2012-03-21T13:27:00Z 2012-03-27T12:15:22Z MCDERMOTT: Hammond signs Sister Cities agreement with Shahe CityBy Tom McDermott Jr. For The Times
March 21, 2012 1:27 pm  • 

Editor's note: Hammond Mayor Thomas McDermott, Jr. is sending updates to The Times while he's in China.

Wednesday's installment

Shahe City, now officially Hammond's Sister City, was an awesome experience. Quite frankly, after leaving Beijing, I wasn't really expecting much from an industrial city of 150,000 people. However, after two days of a jammed packed schedule, I have to say Hammond and Shahe are a perfect match for Sister Cities. Both are industrial, both are in the shadow of a much larger city, and the people of both cities are wonderful.

Our first day (Tuesday) was action packed from beginning to end. In fact, we probably had WAY TOO MUCH jammed into a single day. We visited a Research and Development company for the manufacturing of glass that can only be compared to something you would see in the Silicon Valley (California). We visited a glass manufacturing company that was less than 10 years old. In fact, most of Shahe is brand new, they are undergoing a large expansion, expecting their population to increase by 300% in the next ten years. Believe me, when you see the new condominium skyscrapers and new infrastructure they are building, there is no doubt in my mind that their projections will turn out to be correct.

We also visited the Shahe Sanitary District plant, which processes the solid waste of the residents of Shahe City. Believe me, it did not smell like roses, although I learned that the Shahe plant uses their "clean" water to cool down their power plant, which I thought was a creative use of "dirty" water. Even their finished product in this plant was not close to drinkable. American environmental standards are markedly superior to those in China.

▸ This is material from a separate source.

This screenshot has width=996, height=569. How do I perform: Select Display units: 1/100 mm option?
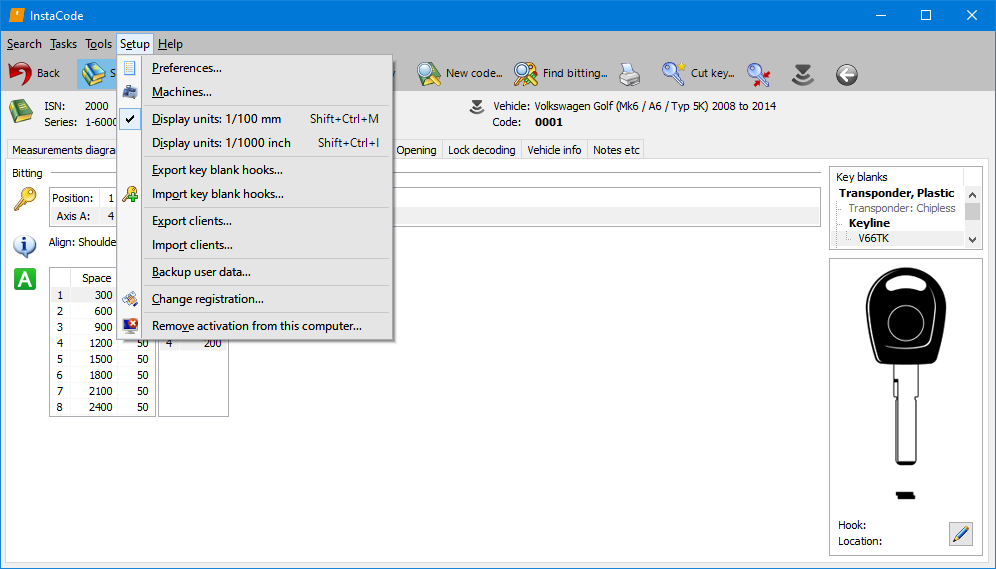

Another interesting fact about the environment, you cannot see the stars at night (because of the pollution), and you can actually look straight at the sun during the sunniest of days (the smog cuts down on the intensity of the sun so that it looks like a burning light with not nearly the intensity of the sun we are accustomed to in America). Many people think the EPA has overstepped its bounds in the USA, but a visit to China reminds you that our country's environment is the envy of many in China. It is one of the things they complimented Hammond on, the clean environment!

We visited beautiful parks that were much larger and newer than any park we have in the region. And the meals here, lunch and dinner, are three hours long, with lots of "Gambe" involved, which means slamming white wine (actually closer to Everclear or strong vodka) 15 to 20 times per meal. In this culture, drinking with your partners builds trust. If you don't drink with them, they feel that you don't trust them, and they will not do business with you. So, being the good Irish boy that I am, I obliged, many times! By the way, being the mayor means that you drink three times as much as the other members of the group, so I was foggy headed as we woke up Wednesday morning, which was the most important day of our visit.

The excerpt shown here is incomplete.